A 2015 analysis from the CHEM21 (Chemical Manufacturing Methods for the 21st Century Pharmaceutical Industries) project categorised 50 of the most commonly used chemical solvents into four rankings: recommended, problematic, hazardous, and highly hazardous. The rankings were based on the following criteria:
The safety score measures the capability of a solvent to cause physical harm to a person, determined by flash point—the temperature at which an organic compound produces enough vapour to ignite—and GHS Hazard Codes (H Codes), as well as some additional considerations.
The most harmful solvents will have a flash point lower than -20°C and Hazard Codes H224 (extremely flammable liquid and vapour), H225 (highly flammable liquid and vapour), or H226 (flammable liquid and vapour). Additional potential for harm is quantified by an autoignition temperature of less than 200°C, an ability to accumulate electrical charge (resistivity of greater than 108 Ω m), or the ability to form explosive peroxides (EUH019).

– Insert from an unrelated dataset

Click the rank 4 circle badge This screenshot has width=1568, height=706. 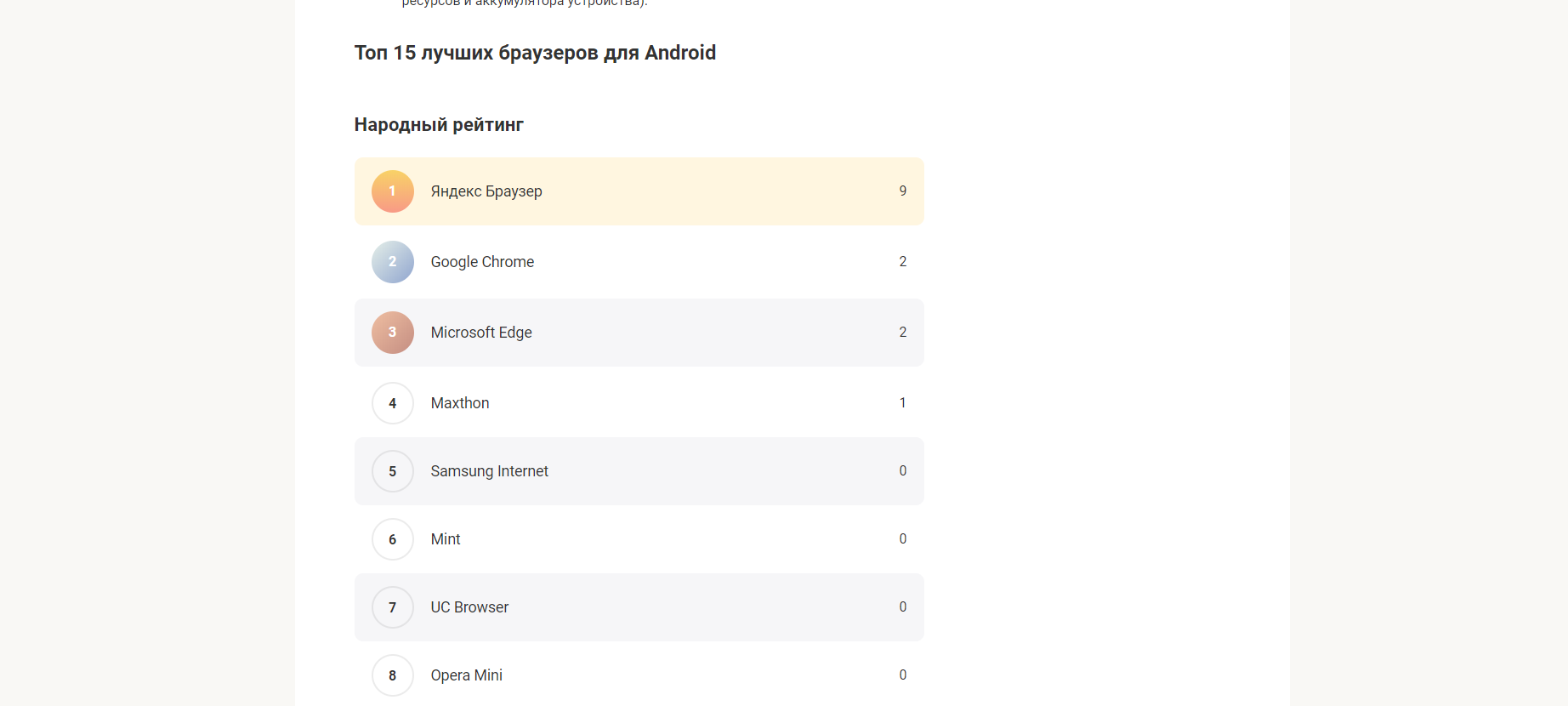tap(392, 403)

The least harmful solvents will have a flash point greater than 60°C, no H Codes relating to flammability, low resistivity, and a high autoignition temperature.
The health score measures the capability of a solvent to cause physiological harm to a person. This takes into account whether a solvent is corrosive, acutely toxic, carcinogenic, mutagenic, or reprotoxic. Where toxicological data is unavailable, substances are scored a five out of ten by default. Solvents without H3XX codes are generally considered safer, but this is only applicable if there is sufficient data available to confirm this.

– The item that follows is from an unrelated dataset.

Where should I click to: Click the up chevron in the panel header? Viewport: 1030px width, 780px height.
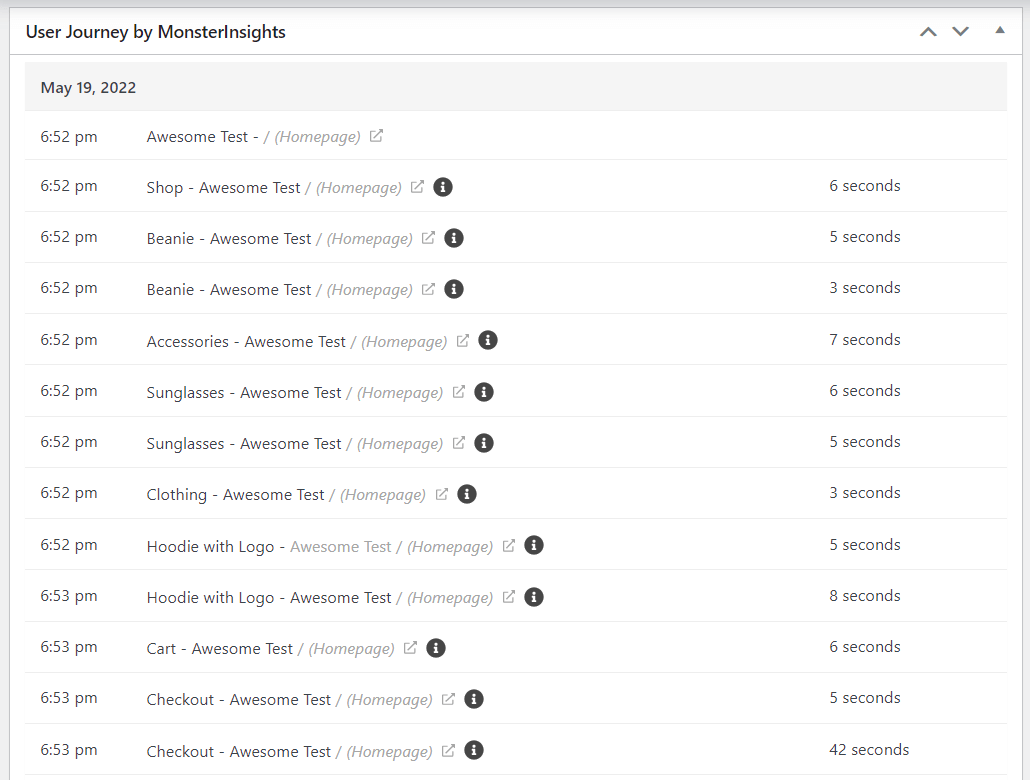(x=927, y=31)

Some solvents can cause mild irritation to the skin, eyes, or respiratory system. More hazardous solvents, however, will not only irritate but may also be corrosive and highly damaging to these organs. Volatile carcinogenic solvents are regarded as some of the most hazardous, such as benzene and 1,2-dichloroethane which are scored the maximum of ten. The least harmful solvents are those which have a boiling point above 85 °C and have no H3XX health hazard statements.
This assessment takes into account the potential for environmental harm. Ideally this would include lifecycle analyses of solvent origins, use and re-use, and end-of-life disposal, but a complete picture for all 50 solvents is still limited. Quantifying acute toxicity towards aquatic life, bioaccumulation, the ability to generate volatile organic compounds (VOC), and CO2 emissions impact can all assist in assessing environmental impacts of chemicals.
The CHEM21 project categorises the most hazardous solvents as having a BP below 50°C (which will generate VOCs) or above 200°C (which causes difficulty with recycling). Solvents identified as H400 (very toxic to aquatic life), H410 (very toxic to aquatic life with long lasting effects), H411 (toxic to aquatic life with long lasting effects), or H420 (harms public health and the environment by destroying ozone in the upper atmosphere) are among the most hazardous, with a score of between seven and ten out of ten. Anything with limited data or a missing or incomplete REACH registration is given an automatic score of five out of ten.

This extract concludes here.